Las mechas y brillos dan luminosidad a la zona donde se aplican y atren a esa zona la atención. Aprovecha este efecto para desviar la atención de los pequeños defectos de tu rostro que no te gustan. Aprende a jugar con los matices.
El rostro de cada una es diferente y no hay rasgos que no puedan disimularse con unas mechas o brillos bien aplicados. La clave está en desviar la atención de los puntos débiles de la cara y atraerla a los puntos fuertes. Por ejemplo si tienes los ojos muy juntos con unos brillos en las sienes se crea distancia visualmente o si tienes una nariz prominente puedes alejar la mirada a la frente con unas mechas más claritas. Descubre las zonas estratégicas donde poner los puntos de luz.
Según tu rostro
ROSTRO REDONDO
Cómo eres. Mismo largo y ancho, poca mandíbula y mentón redondeado dando un aspecto dulce.

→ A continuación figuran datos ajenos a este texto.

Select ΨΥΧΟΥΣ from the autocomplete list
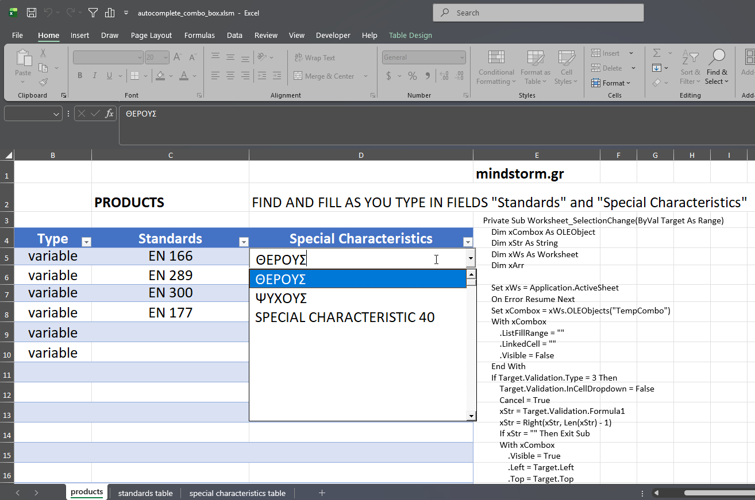This screenshot has width=755, height=500. click(281, 299)
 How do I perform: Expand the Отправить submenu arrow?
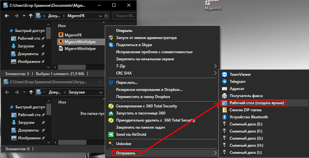pos(215,153)
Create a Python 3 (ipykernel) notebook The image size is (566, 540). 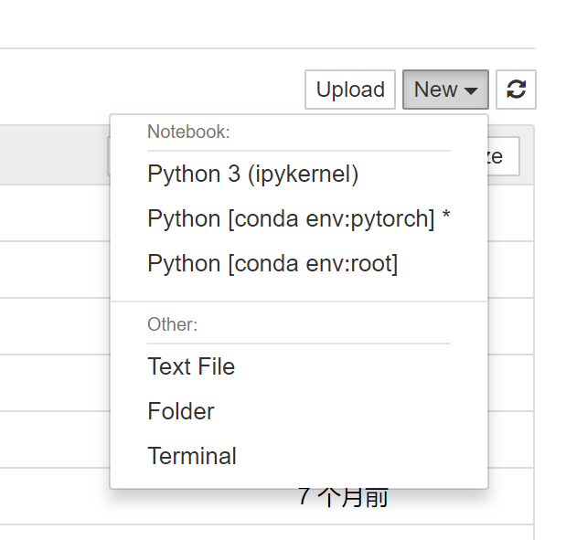tap(252, 174)

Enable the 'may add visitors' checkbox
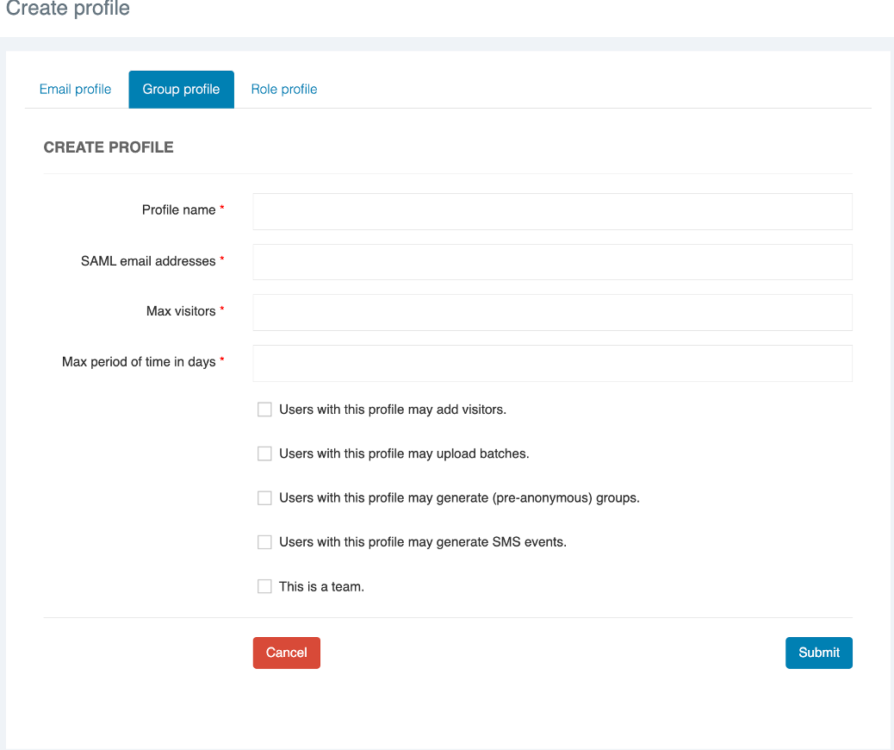coord(264,409)
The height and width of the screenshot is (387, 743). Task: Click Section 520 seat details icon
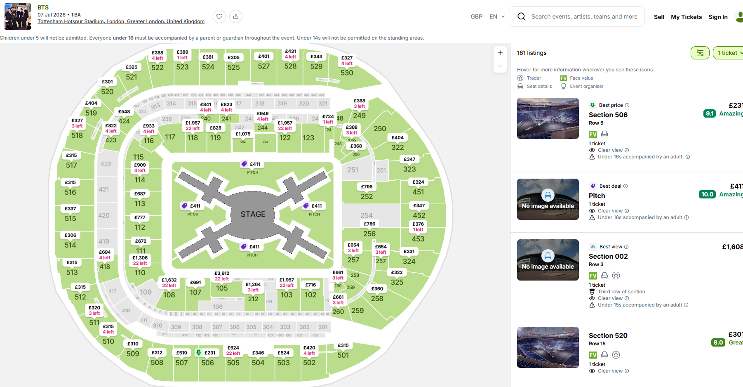[604, 355]
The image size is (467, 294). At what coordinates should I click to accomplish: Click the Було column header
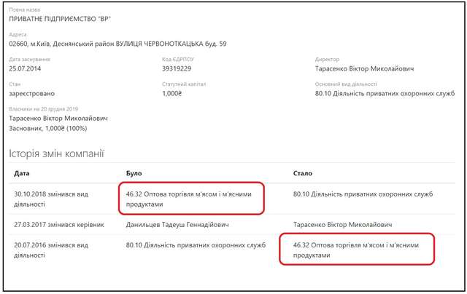(134, 174)
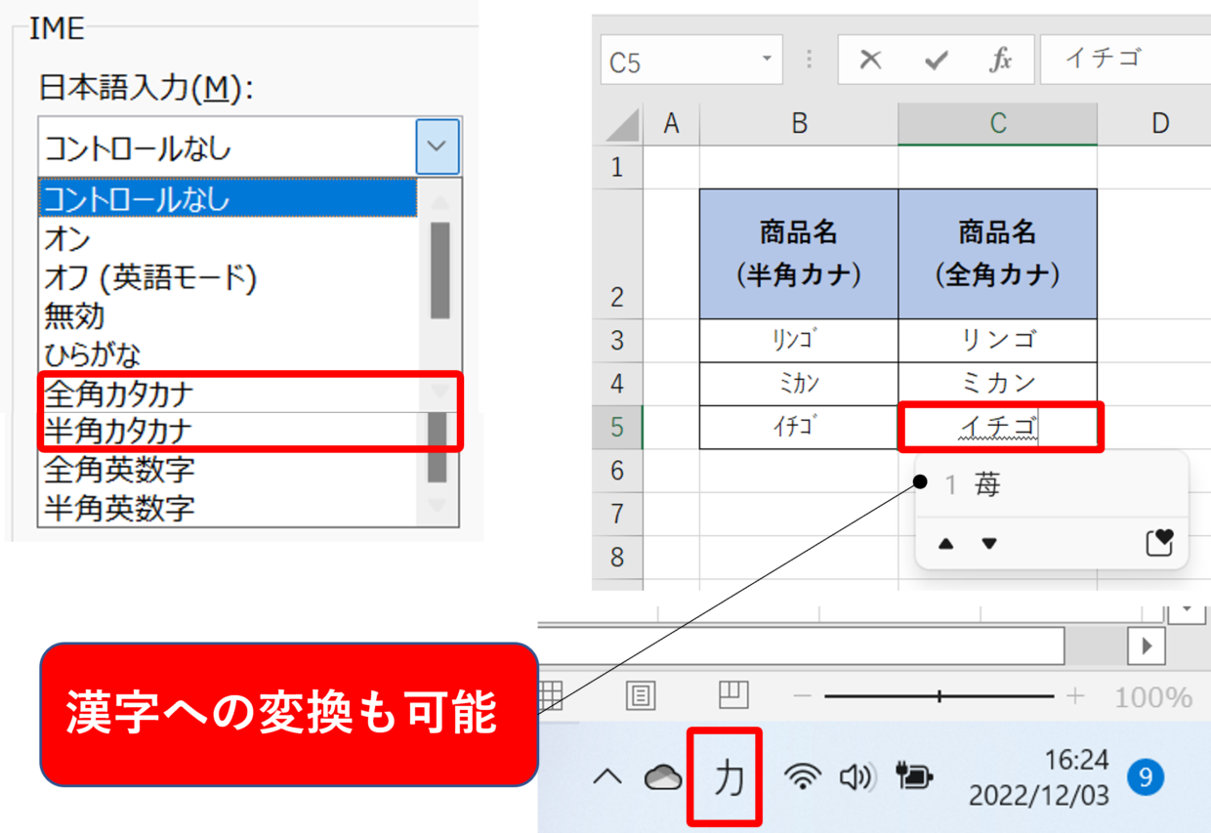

Efecto buscado. Estilizar y afinar el rostro.
Mechas estratégicas. Date mechas más oscuras en los laterales y más claras en la parte superior.
ROSTRO ALARGADO
Cómo eres. Cara estrecha y anuglosa.
Efecto buscado. Dar algo de redondez al rostro para evitar ser muy afilado.
Mechas estratégicas. Date mechas más claras en los laterales y más oscuras en la parte superior.
ROSTRO OVALADO
Cómo eres. Facciones equilibradas.
Efecto buscado. Realzar las formas perfectas de tu rostro.

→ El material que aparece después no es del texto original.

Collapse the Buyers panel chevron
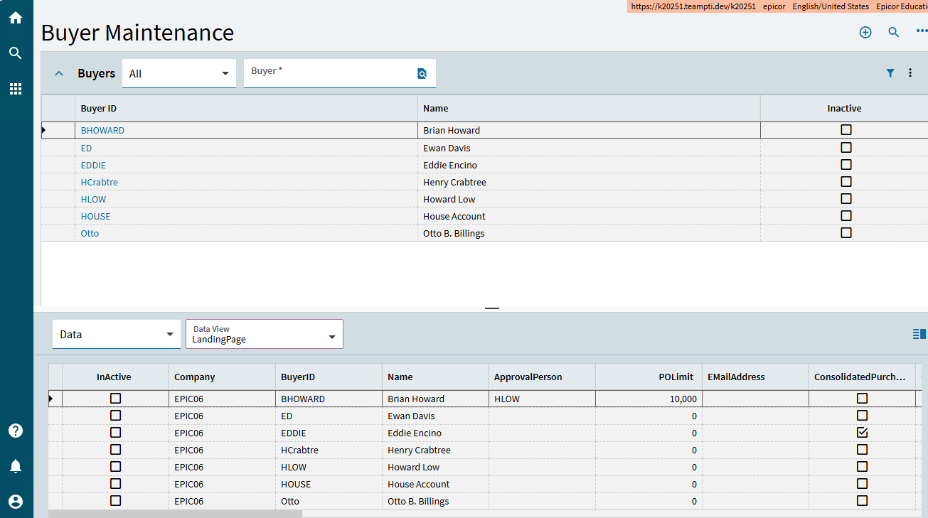 pyautogui.click(x=59, y=73)
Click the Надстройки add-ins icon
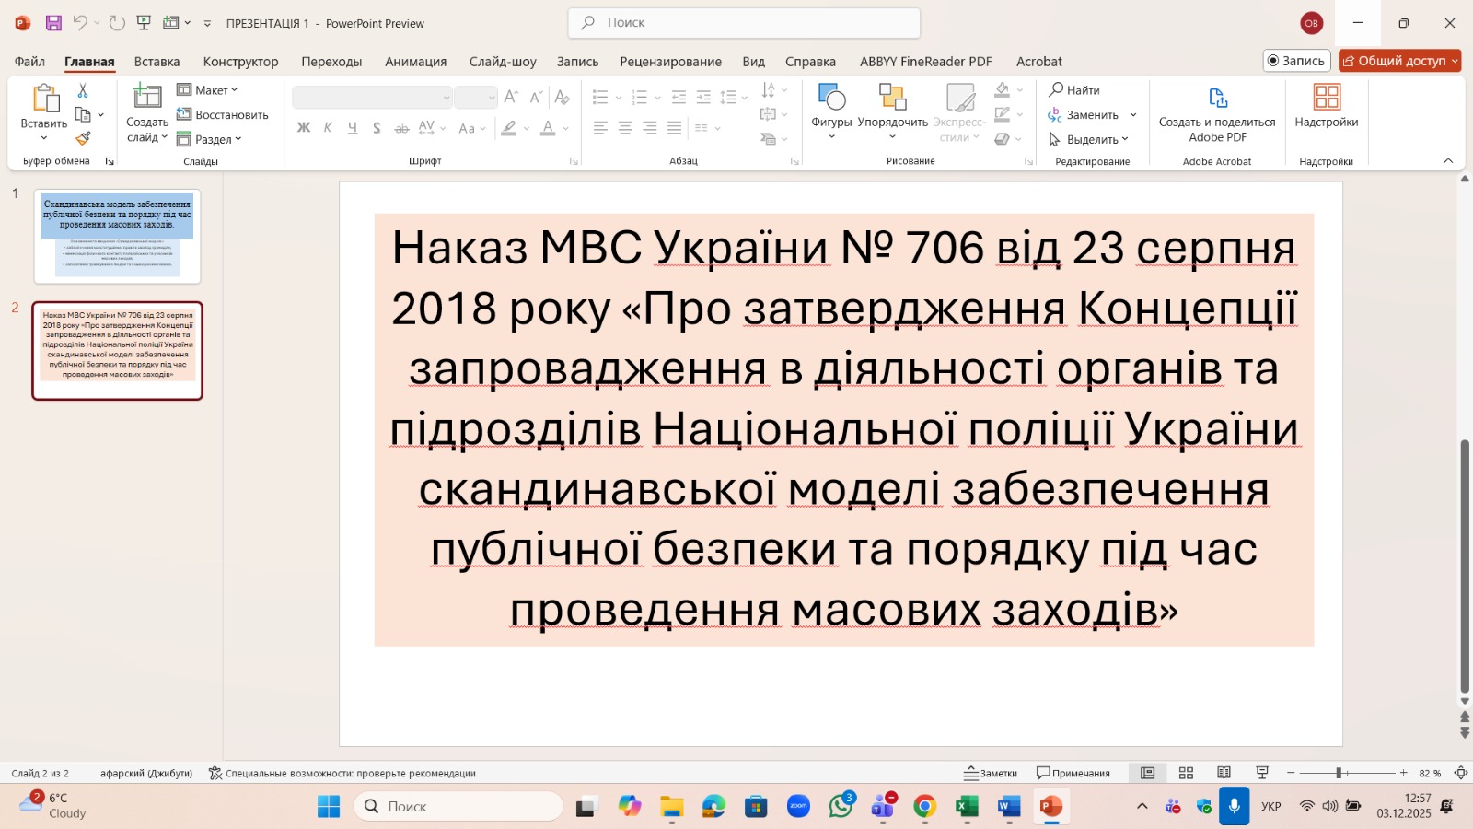Image resolution: width=1473 pixels, height=829 pixels. (x=1326, y=106)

Mechas estratégicas. Date mechas más oscuras que tu color base alrededor del rostro.
ROSTRO CUADRADO
Cómo eres. Cara ancha con mandíbula marcada.
Efecto buscado. Suavizar las facciones y quitar dureza a la mandíbula.

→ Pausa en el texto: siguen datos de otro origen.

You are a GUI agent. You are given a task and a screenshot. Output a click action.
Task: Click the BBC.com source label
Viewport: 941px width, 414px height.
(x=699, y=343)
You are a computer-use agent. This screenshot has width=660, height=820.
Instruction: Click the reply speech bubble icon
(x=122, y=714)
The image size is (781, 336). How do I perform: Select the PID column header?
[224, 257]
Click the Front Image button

Mechas estratégicas. Date mechas más claras que tu color base alrededor del rostro.
ROSTRO TRIANGULAR
Cómo eres. Frente más ancha con mentón afilado.
Efecto buscado. Estrechar la frente y ensanchar la parte inferior del rostro.
Mechas estratégicas. Date mechas más oscuras en la parte superior y más claras desde la zona de las orejas hacia las puntas.